Even though the plotters failed and were summarily executed for their efforts, the chancellor said the resistance movement nonetheless helped to forge a new Germany that was otherwise destined to live in the "darkness of National Socialism."

"Only by understanding our past can we build a good future," she said, pointing to the current Germany — a constitutional state where "citizens and government are bound by law and democracy." Chancellor said that without the resistance, this German might never have come to be.

"We can build on the courage of these people today," said Merkel, noting that people still have an obligation to "oppose all tendencies that seek to destroy democracy. This includes right-wing extremism."

However, the chancellor acknowledged that such far-right extremism is on the rise, pointing to the June 2, 2019, murder of German politician Walter Lübcke by an apparent neo-Nazi. Before his death, Lübcke had been a supporter of Merkel's policy of accepting refugees from war-torn nations.
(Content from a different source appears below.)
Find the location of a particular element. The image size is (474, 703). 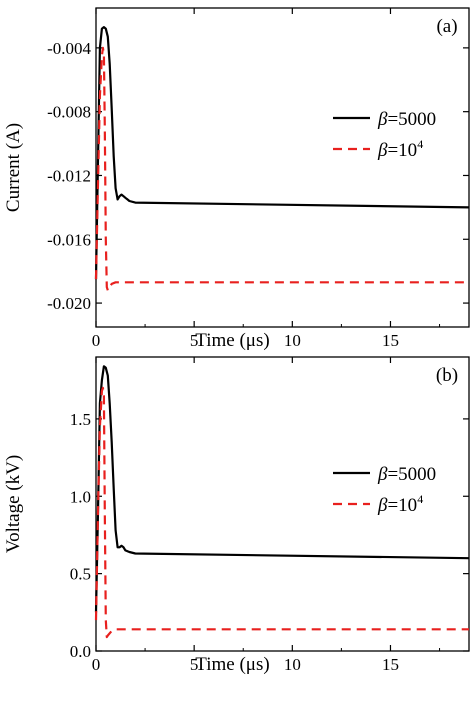

voltage-legend-beta-symbol-2: β is located at coordinates (382, 506).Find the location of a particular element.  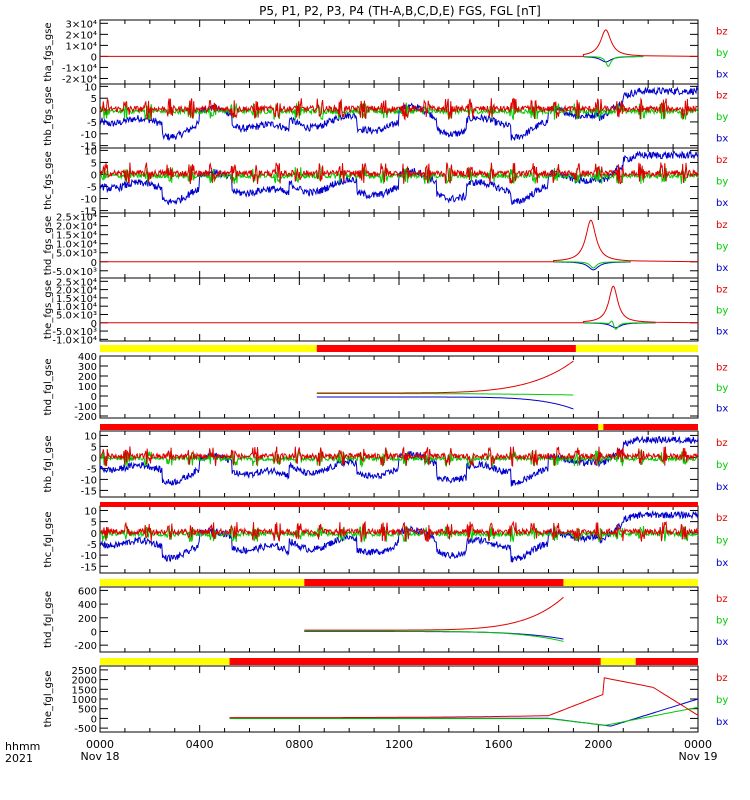

panel-thc_fgs_gse-legend-bx: bx is located at coordinates (722, 204).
The suspect in the shooting had previously been convicted of trying to set off a bomb at a shelter for refugees seeking asylum in Germany.

In addition to the podcast, Merkel appeared at a ceremony in Berlin on Saturday to commemorate the 75th anniversary of the attempt and remember Colonel Claus von Stauffenberg — the plot's figurehead, who was executed along with General Friedrich Olbricht, Lieutenant Werner von Haeften and Colonel Albrecht Mertz von Quirnheim in the very courtyard where the chancellor spoke.

"Following their conscience, they proved themselves to be true patriots," Merkel said, according to a translation from Deutsche Welle. "They urge us to be vigilant and to confront racism and nationalism in all its facets."

Merkel's comments amid growing concern about right-wing extremism in Germany. Last month, Thomas Haldenwang, head of the country's Bundesamt für Verfassungsschutz (BfV) intelligence organization, told reporters in the wake of the Lübcke murder, "We currently have 12,700 rightwing extremists willing to use violence in Germany, and it's difficult to have an eye on them all."

Beyond the nearly 13,000 possibly violent extremists in the country, the BBC reports that the government knows of some 24,000 total extremists living in Germany.

Some German politicians and others who openly oppose the far right have faced violence and death threats as a result. Mayor Andreas Hollstein of the town of Altena, was stabbed in the neck in 2017. The attacker was reportedly motivated by the mayor's welcoming attitude toward refugees. He still regularly receives threats through the mail or by phone, according to NBC News.

Right-wing extremists planned a rally this weekend in the city of Kassel, where Lübcke was living when he was assassinated. According to Deutsche Welle, some 500 people were expected to attend the rally, but none had actually shown up by the planned start time. Meanwhile, an estimated 8,000 protestors were on hand to denounce the event, which the city had previously, but unsuccessfully, attempted to halt through the legal system.